Task to carry out:
Work out the number of lines in the records that include the word "infrastructure"; reply with that number alone.

--- The data Enclosed Below ---

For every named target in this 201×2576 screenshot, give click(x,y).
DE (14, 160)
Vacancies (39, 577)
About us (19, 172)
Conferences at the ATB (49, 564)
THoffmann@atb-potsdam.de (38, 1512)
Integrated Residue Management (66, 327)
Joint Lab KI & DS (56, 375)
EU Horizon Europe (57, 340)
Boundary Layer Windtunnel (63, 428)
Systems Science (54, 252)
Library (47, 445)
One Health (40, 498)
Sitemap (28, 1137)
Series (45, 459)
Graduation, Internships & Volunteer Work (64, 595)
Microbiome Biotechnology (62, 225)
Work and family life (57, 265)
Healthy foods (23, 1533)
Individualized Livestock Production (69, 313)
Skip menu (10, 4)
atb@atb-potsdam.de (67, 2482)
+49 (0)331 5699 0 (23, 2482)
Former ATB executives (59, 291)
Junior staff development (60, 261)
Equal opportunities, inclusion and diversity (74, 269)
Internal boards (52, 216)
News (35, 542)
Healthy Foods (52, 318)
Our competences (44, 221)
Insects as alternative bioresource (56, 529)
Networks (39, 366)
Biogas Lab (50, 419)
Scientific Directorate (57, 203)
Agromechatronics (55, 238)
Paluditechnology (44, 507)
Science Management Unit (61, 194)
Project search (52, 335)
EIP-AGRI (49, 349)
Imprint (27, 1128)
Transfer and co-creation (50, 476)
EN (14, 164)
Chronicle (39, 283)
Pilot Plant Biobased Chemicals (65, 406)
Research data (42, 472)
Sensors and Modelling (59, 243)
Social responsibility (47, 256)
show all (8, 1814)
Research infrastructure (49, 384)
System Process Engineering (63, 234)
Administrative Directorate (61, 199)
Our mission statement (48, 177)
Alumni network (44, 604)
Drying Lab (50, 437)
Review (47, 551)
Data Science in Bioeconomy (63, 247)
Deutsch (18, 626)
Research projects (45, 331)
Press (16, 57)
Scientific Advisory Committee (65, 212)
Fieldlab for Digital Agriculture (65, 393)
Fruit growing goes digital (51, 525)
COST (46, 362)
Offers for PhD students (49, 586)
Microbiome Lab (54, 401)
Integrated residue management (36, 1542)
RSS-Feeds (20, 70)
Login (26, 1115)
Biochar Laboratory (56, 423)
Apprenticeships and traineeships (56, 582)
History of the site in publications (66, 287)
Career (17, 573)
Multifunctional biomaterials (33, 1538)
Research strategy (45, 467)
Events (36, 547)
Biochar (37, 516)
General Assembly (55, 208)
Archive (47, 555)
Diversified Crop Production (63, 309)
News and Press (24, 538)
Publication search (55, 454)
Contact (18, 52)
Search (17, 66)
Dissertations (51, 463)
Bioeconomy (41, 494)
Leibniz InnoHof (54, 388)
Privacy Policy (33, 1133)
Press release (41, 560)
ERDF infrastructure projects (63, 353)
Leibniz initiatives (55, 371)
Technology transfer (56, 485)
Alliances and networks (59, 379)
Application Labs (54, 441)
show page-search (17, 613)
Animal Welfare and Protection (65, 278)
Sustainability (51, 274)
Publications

--- End of Enclosed The data ---

Task result:
2